WHAT TO WORK ON >> Pick out every line of the material below that contains the word "location" and copy each of those lines.

+++ ENTRIES SHOWN +++

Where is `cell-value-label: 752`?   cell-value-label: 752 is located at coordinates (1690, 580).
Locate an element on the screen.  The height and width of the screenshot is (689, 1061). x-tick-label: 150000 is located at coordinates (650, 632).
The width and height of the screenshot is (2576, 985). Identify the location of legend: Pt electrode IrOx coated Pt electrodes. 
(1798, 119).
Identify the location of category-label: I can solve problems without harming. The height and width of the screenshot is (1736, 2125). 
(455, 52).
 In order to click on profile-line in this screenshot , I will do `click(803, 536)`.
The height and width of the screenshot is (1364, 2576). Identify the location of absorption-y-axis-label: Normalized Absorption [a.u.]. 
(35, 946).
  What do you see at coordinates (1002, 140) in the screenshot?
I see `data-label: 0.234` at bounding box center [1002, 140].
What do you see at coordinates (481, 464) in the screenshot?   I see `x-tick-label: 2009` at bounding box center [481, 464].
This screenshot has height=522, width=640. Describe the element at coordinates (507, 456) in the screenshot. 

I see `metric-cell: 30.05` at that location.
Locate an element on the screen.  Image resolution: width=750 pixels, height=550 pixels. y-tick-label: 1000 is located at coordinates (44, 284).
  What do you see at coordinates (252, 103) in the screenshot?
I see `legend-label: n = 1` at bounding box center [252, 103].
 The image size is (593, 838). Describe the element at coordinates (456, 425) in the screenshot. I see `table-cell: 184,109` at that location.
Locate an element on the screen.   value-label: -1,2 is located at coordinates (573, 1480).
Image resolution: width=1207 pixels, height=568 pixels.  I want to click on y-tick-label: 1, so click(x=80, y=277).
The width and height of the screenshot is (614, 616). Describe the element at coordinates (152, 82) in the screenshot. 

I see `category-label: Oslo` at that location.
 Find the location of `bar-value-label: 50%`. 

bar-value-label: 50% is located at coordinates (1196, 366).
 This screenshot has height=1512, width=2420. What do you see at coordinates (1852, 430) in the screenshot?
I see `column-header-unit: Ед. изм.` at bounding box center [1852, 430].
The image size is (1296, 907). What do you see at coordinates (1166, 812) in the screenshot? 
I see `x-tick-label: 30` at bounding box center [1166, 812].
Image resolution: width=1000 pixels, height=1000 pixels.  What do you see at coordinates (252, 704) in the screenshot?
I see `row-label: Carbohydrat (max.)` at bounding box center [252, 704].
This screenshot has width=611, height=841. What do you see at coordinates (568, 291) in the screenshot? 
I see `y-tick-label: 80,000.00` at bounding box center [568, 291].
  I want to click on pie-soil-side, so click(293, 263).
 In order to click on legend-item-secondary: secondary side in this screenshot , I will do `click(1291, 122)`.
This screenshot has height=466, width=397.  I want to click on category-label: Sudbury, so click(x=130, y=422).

+++

COMPLETED TASK >>
The width and height of the screenshot is (2576, 985). Identify the location of legend: Pt electrode IrOx coated Pt electrodes. 
Identify the location of category-label: I can solve problems without harming. The height and width of the screenshot is (1736, 2125). 
The height and width of the screenshot is (1364, 2576). Identify the location of absorption-y-axis-label: Normalized Absorption [a.u.]. 
I see `metric-cell: 30.05` at that location.
 The image size is (593, 838). Describe the element at coordinates (456, 425) in the screenshot. I see `table-cell: 184,109` at that location.
I see `category-label: Oslo` at that location.
 Find the location of `bar-value-label: 50%`. 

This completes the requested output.